# Working with PDF Files

We often have to deal with PDF files. There are [many libraries in Python for working with PDFs](https://reachtim.com/articles/PDF-Manipulation.html), each with their pros and cons, the most common one being `PyPDF2`. You can install it with (note the case-sensitivity, you need to make sure your capitilisation matches).

<Strong> Note </strong> Make sure you are in the AI 2 virtual environment before you execute this command. Otherwise you will have problems when importing the `PyPDF2` library.

If you are using a local environment you will need to run the following command in the prompt:

    pip install PyPDF2
    
Keep in mind that not every PDF file can be read with this library.
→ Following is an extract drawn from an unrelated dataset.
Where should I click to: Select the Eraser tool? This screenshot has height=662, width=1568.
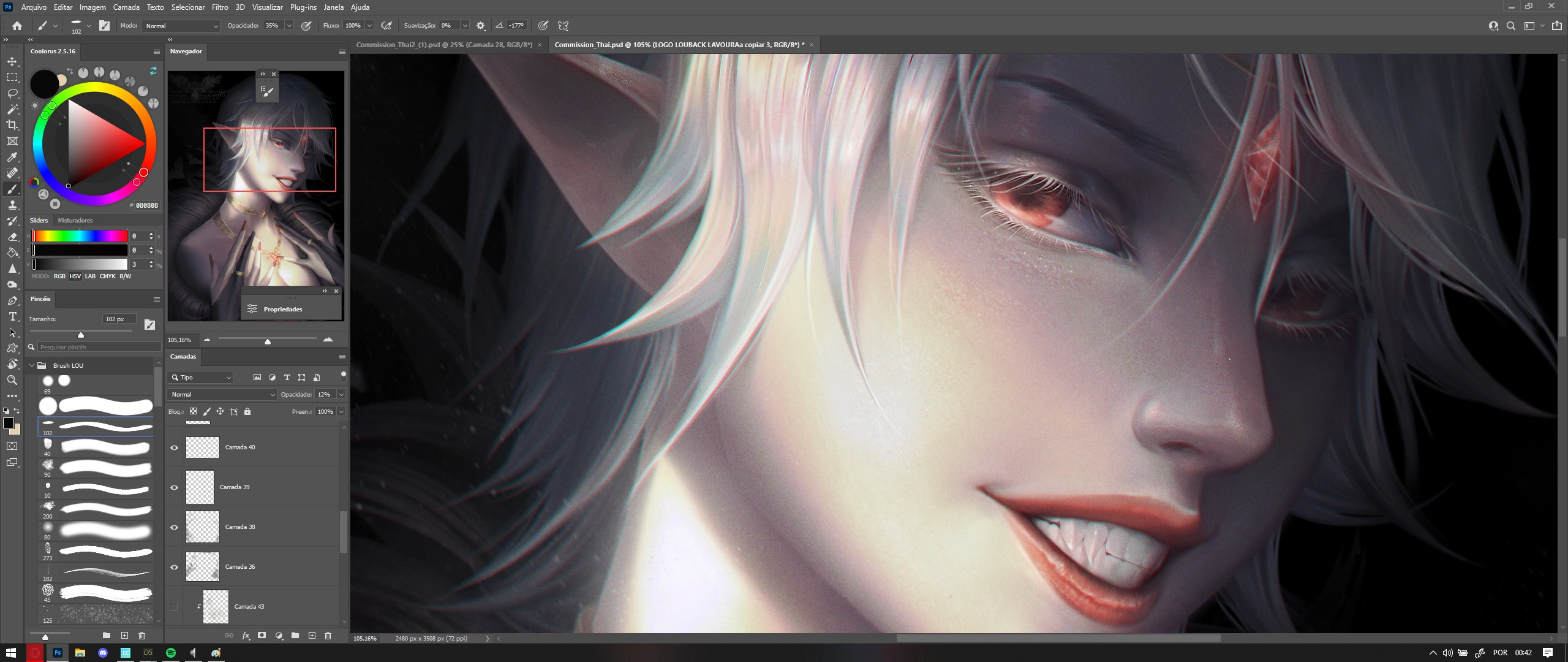[12, 237]
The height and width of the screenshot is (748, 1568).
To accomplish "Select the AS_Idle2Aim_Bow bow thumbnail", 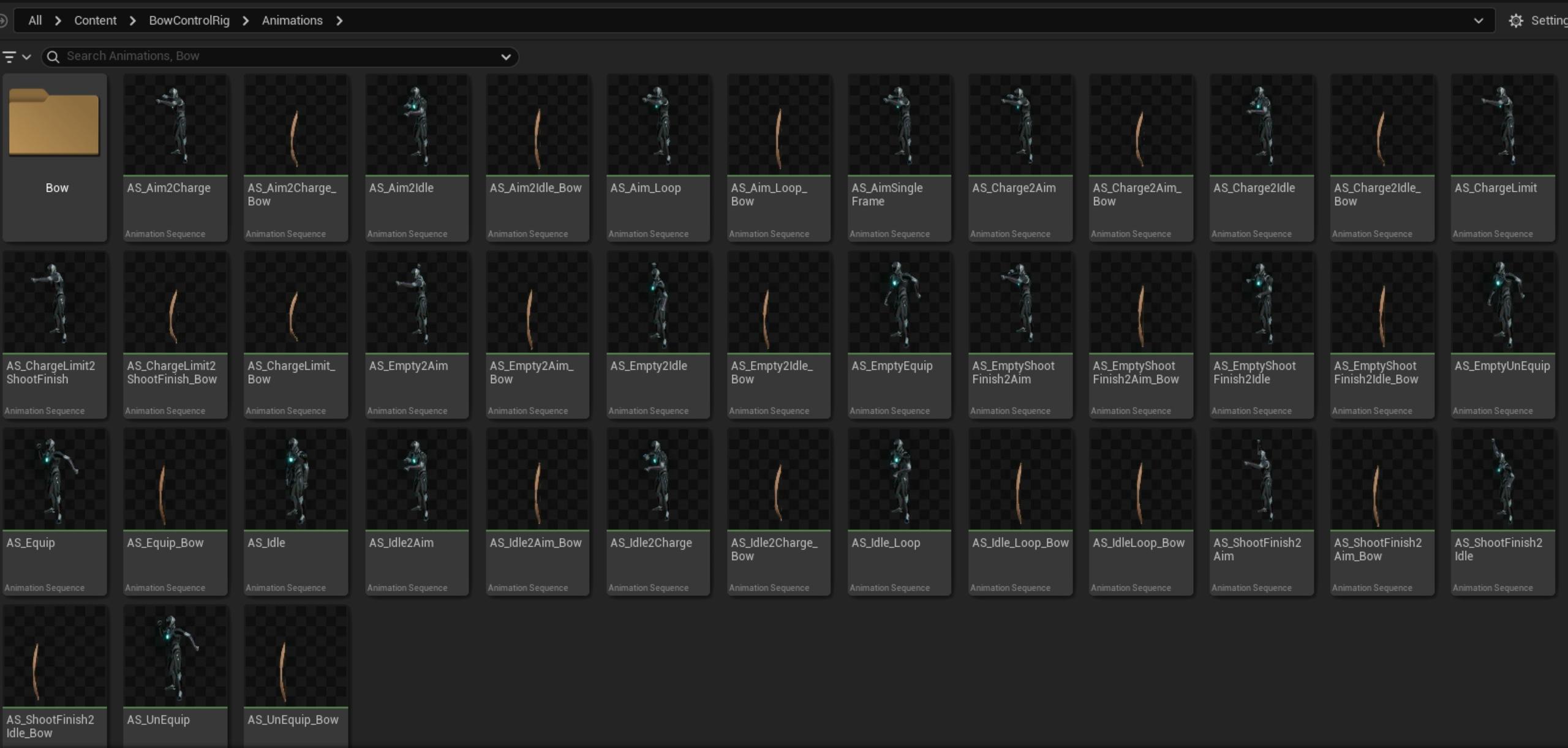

PDFs that are too blurry, have a special encoding, encrypted, or maybe just created with a particular program that doesn't work well with PyPDF2 won't be able to be read. 

If you find yourself in this situation, try using the libraries linked above, but keep in mind, these may also not work. The reason for this is because of the many different parameters for a PDF and how non-standard the settings can be, text could be shown as an image instead of a utf-8 encoding. There are many parameters to consider in this aspect.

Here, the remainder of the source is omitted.